Seragam sekolah yang melekat di tubuhnya langsung ia lepas. Mencampakkannnya begitu saja dan masuk ke kamar mandi.
"Kenapa jadi seperti ini?" batin pelayan Kim. Ia membungkuk untuk memungut seragam tuan mudanya. Seragam yang berasal dari sekolah elit dan mahal yang ada di Gangnam.
"Bagaimana kalau Nyonya besar tahu," batinnya lagi gelisah.
Tidak lama kemudian, remaja yang masih menunjukan wajah dinginnya keluar dari kamar mandi. Di tubuhnya terbalut kaus putih polos. Celana jeans membungkus kaki jenjangnya. Langkahnya tertuju ke lemari besar miliknya. Mengambil parka berwarna coklat dan langsung memakainya.
"Semua baju dan perlengkapan lainnya sudah di dalam koper ini," ucap pelayan Kim yang hanya dibalas deheman.
"Kita bisa pergi sekarang, Ahjussi? Lebih cepat lebih baik."
.
.
.
"Hyung, kalian sudah pulang?"
Seungkwan terkejut mendapati tiga hyung-nya yang paling tua memasuki rumah. Ia kira ketiganya masih beberapa jam lagi berada di tempat kerja.
"Semua karena uang Seungkwan-ah," ucap Jeonghan sambil berlalu ke kamar. Meninggalkan Seungkwan dengan kerutan di dahinya.
"Kau paham?" tanya Seungkwan pada Hansol. Namun hanya gelengan yang ia dapat.
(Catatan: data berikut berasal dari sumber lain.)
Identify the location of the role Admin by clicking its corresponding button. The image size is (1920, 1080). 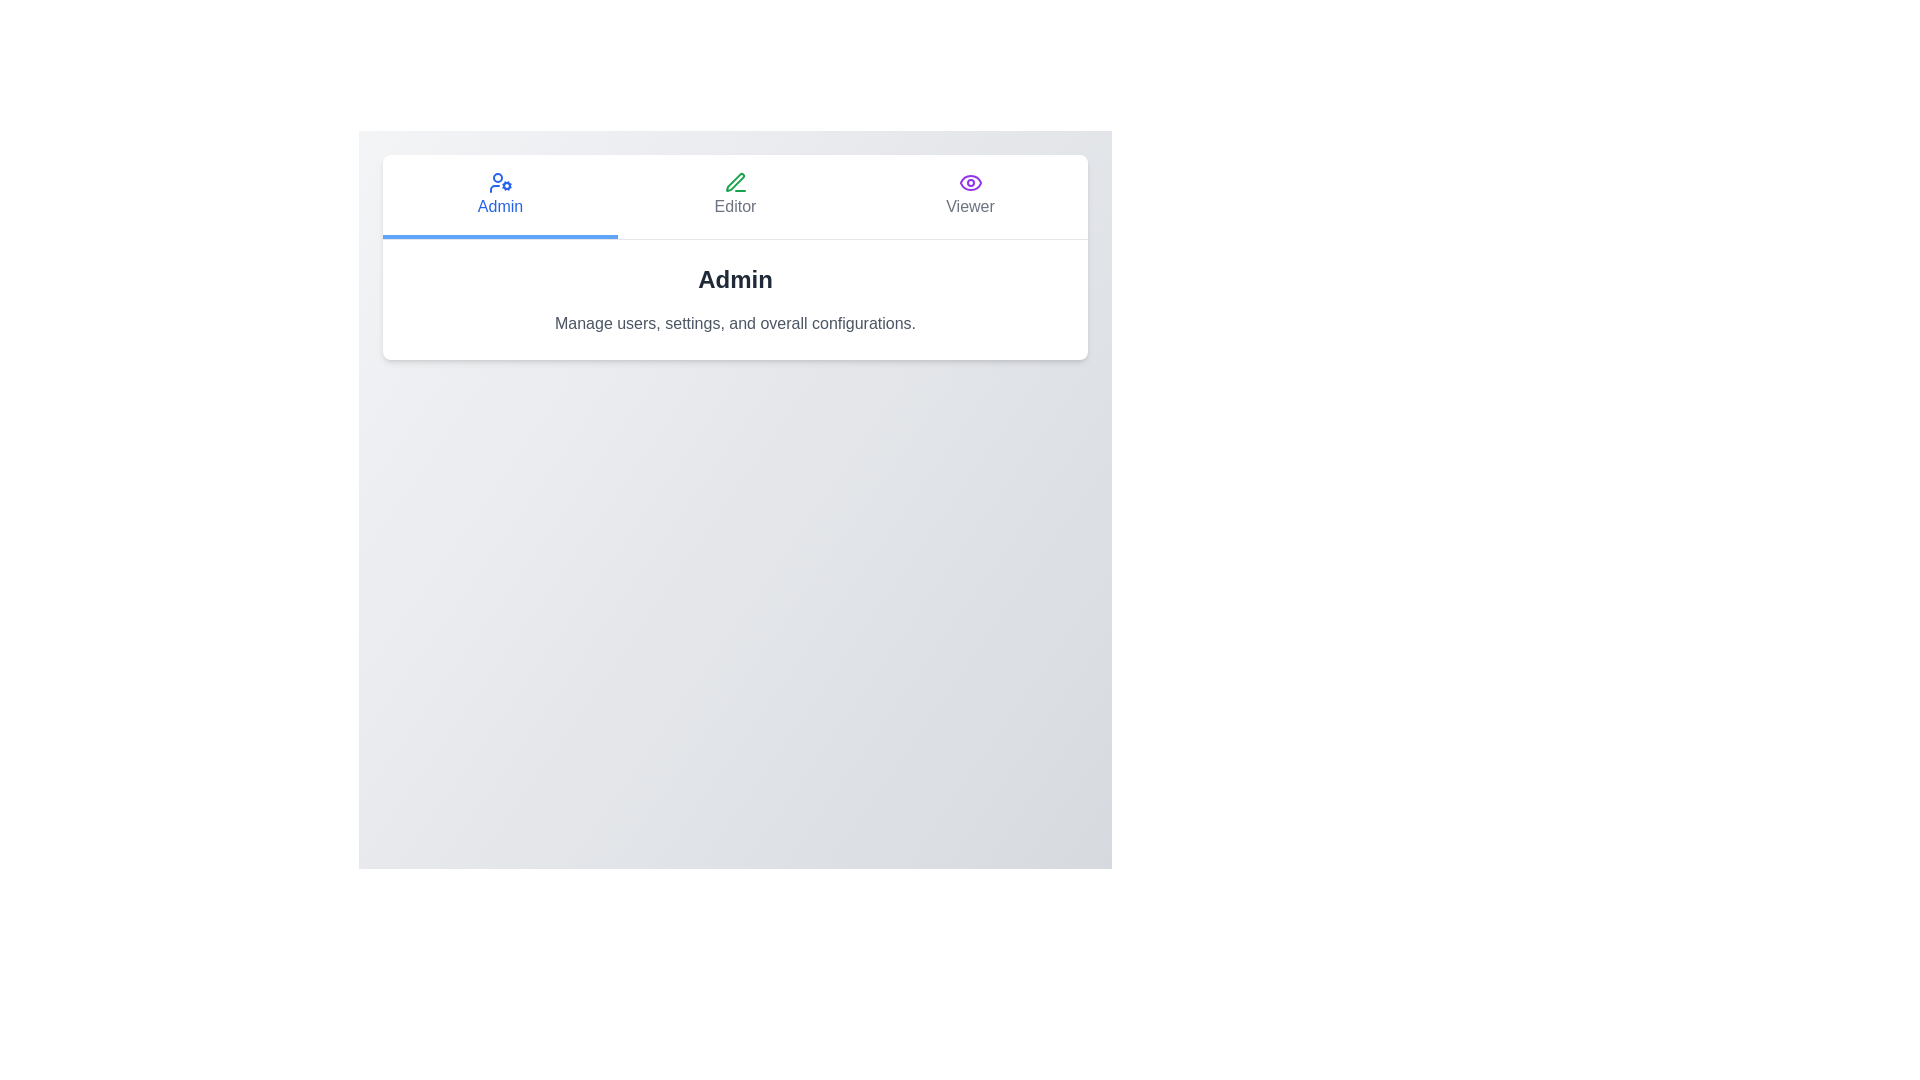
(500, 196).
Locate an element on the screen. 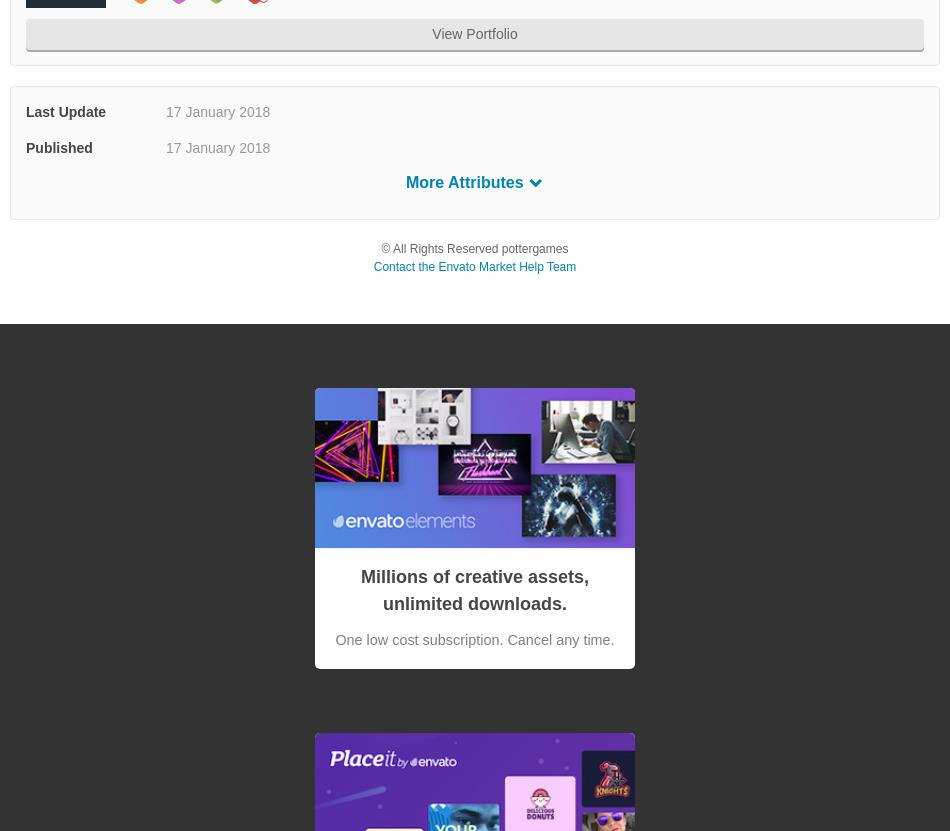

"Kalau karena uang kenapa pulang lebih cepat? bukannya lebih lama?" Seungkwan menolehkan kepalanya ke kanan dan ke kiri. Berharap salah satu dari ketiga hyung-nya mau menjawab. Namun hanya kikikan dari Hansol yang ia dengar.
"Yak, jangan menertawakanku!" seketika Hansol langsung membungkam mulutnya. Aura Seungkwan terlihat sangat kelam. Bukan ide yang baik kalau membuat remaja bermarga Boo itu kesal.
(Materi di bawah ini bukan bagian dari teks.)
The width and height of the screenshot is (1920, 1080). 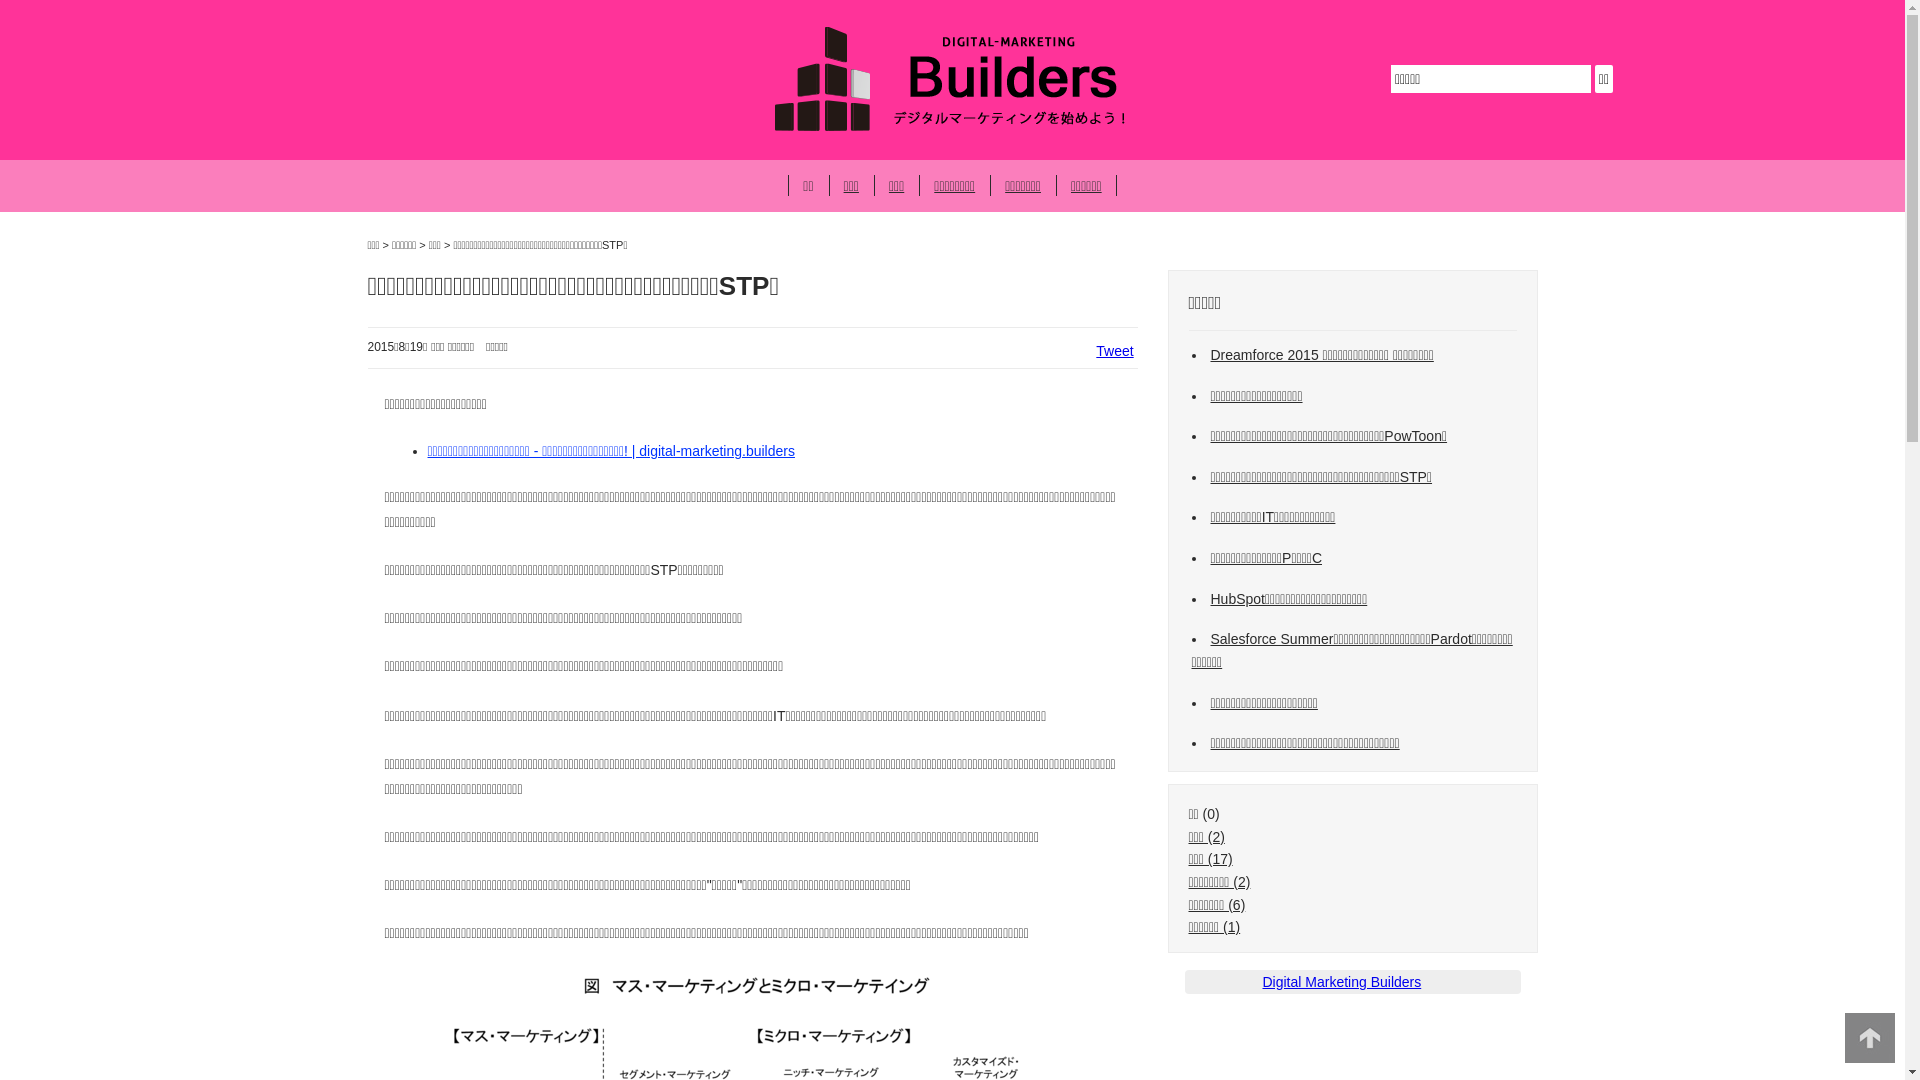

"Nanti kau juga tahu kalau yang lainnya sudah pulang." Akhirnya Jisoo menjawab. Namun mood Sungkwan sudah terlanjur jelek. Ia hanya memanyunkan bibirnya. Masih kesal karena tidak diacuhkan.
Beberapa saat kemudian, anak-anak yang lain tiba di rumah. Wajah lelah menyertai mereka semua. Namun tidak ada keluhan yang terdengar. Sudah menjadi kegiatan sehari-hari bekerja setelah pulang sekolah.
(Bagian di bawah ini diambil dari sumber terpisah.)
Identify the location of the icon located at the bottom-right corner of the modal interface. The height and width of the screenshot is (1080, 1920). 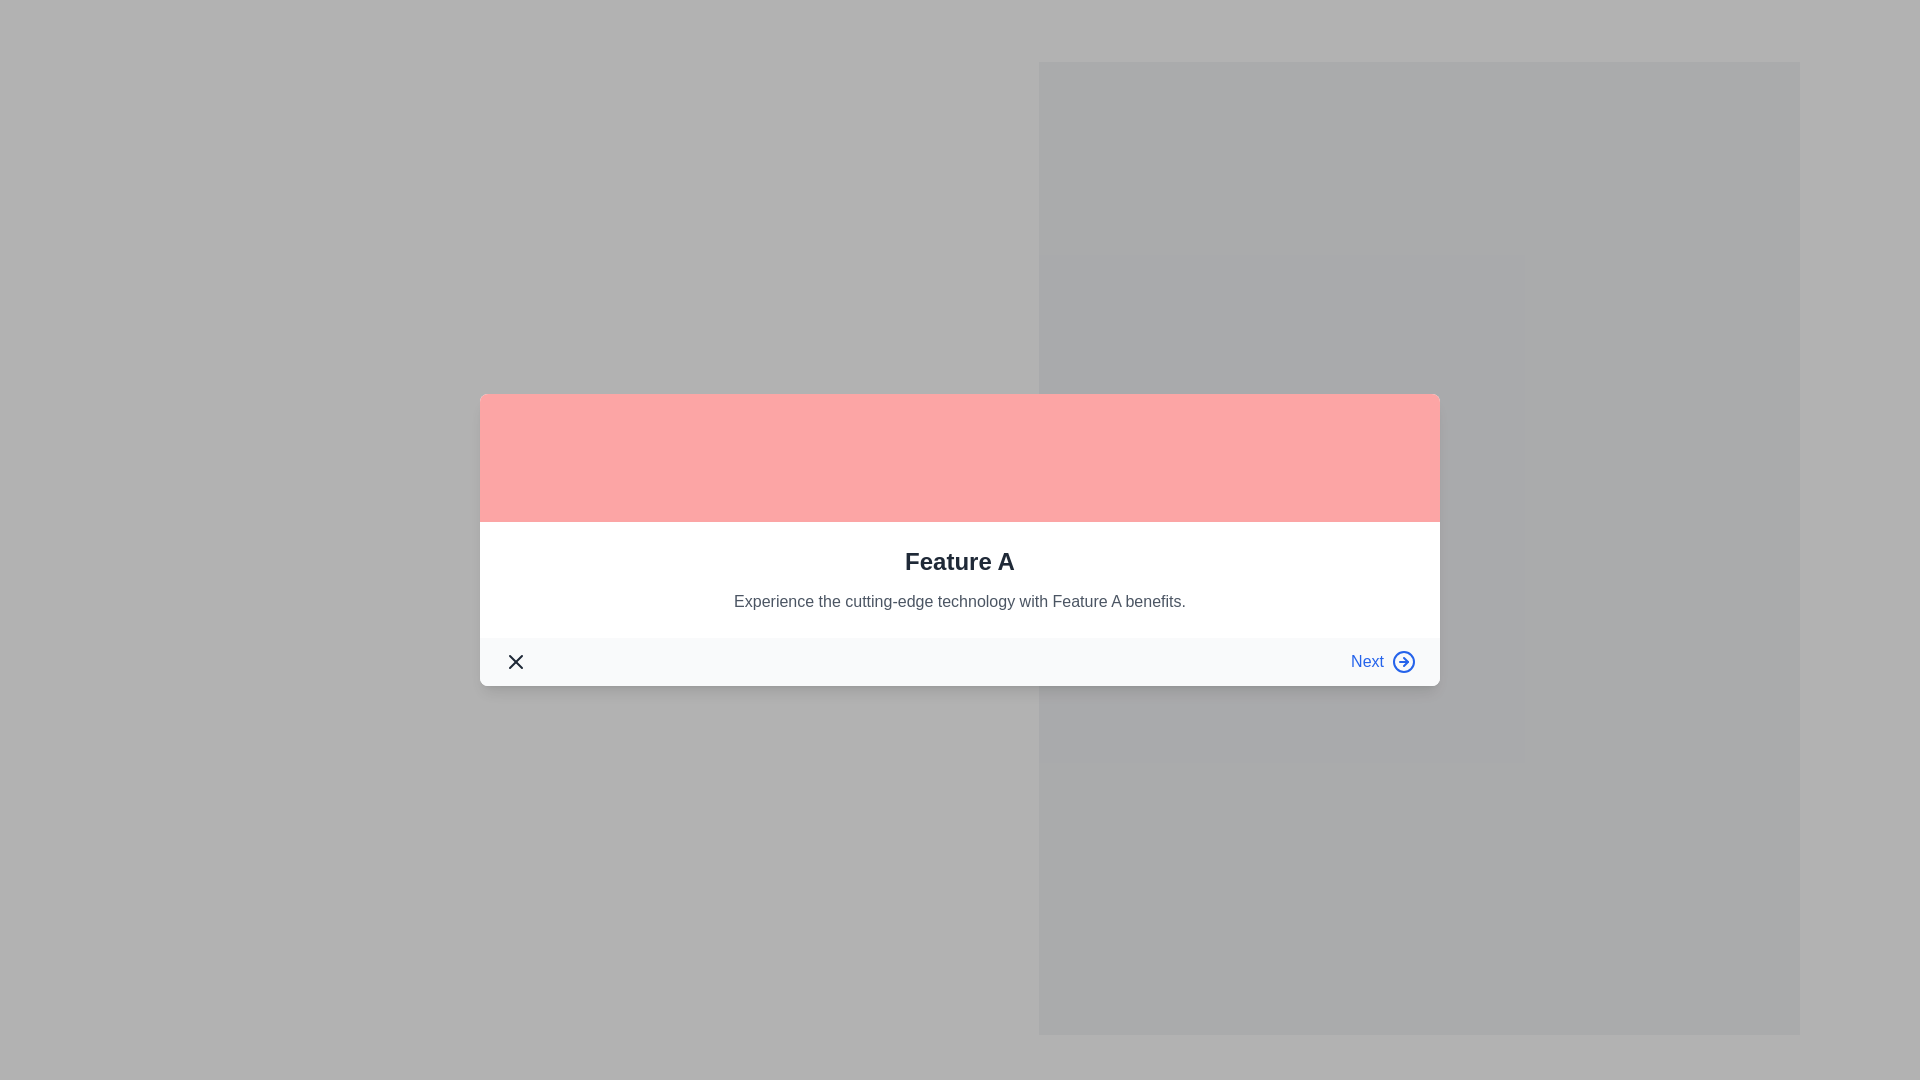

"Ada apa, Hyung?" Soonyoung langsung mendudukkan dirinya di lantai. Diikuti anak-anak yang lain. Ada yang hanya sekedar bersandar. Namun ada juga yang langsung membaringkan tubuhnya di lantai dingin itu.
Seungkwan yang tidak tahu apa-apa hanya mengerutkan keningnya. Tingkah hyungdeul-nya benar-benar aneh. Belum membersihkan diri sudah bertebaran di lantai.
"Hyung tadi meminta kami cepat pulang kan? apa ada yang penting, Hyung?" pertanyaan Seokmin mewakili anak-anak yang lain. Seungcheol yang sedari tadi berada di dapur, langsung mendekati yang lainnya. Duduk tepat di sisi Mingyu. Pemuda tampan yang tengah memejamkan matanya. Dengan kepala disandarkan di dinding.
"Jangan tidur dulu!" Seungcheol menepuk paha Mingyu. "Ini penting!"
Mendengar kata-kata penting, mereka semua langsung duduk lebih dekat. Memfokuskan perhatiannya pada pemuda yang paling tua di antara mereka. Seungcheol menatap adik-adiknya satu persatu. Memastikan semuanya mendengar ucapannya.
"Sepertinya kita akan kedatangan keluarga baru."
Hening. Rumah yang diisi sebelas anak itu tampak senyap. Tidak ada yang membuka suara. Mereka saling pandang. Seolah berbicara lewat pandangan.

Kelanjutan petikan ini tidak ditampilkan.